(Dataset entries)
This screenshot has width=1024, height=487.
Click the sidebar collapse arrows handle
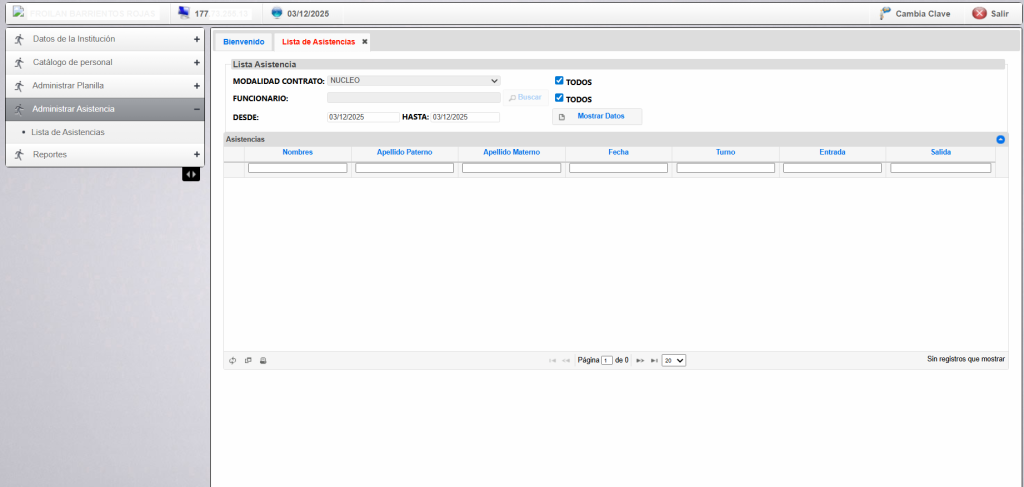pyautogui.click(x=191, y=174)
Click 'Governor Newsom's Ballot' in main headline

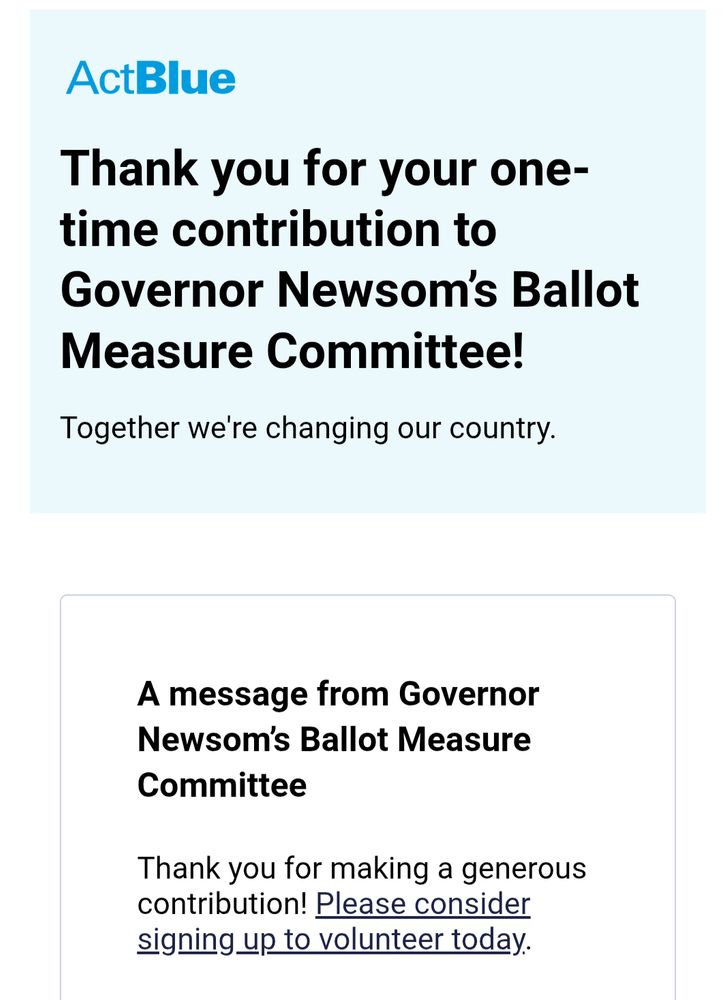pos(350,290)
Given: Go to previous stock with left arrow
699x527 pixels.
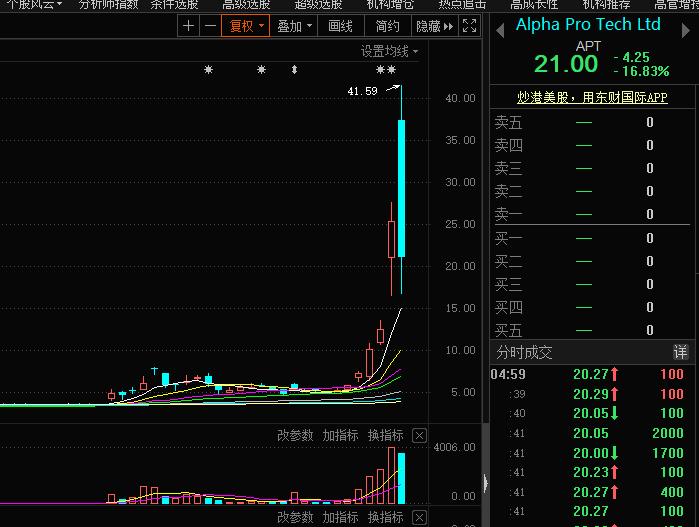Looking at the screenshot, I should [x=500, y=30].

Problem to solve: Output every record verbatim, skipping images.

Solution to this problem:
This screenshot has width=1024, height=487.
Click the sidebar collapse arrows handle
pyautogui.click(x=191, y=174)
Click 'Governor Newsom's Ballot' in main headline

pos(350,290)
Given: Go to previous stock with left arrow
699x527 pixels.
Looking at the screenshot, I should [x=500, y=30].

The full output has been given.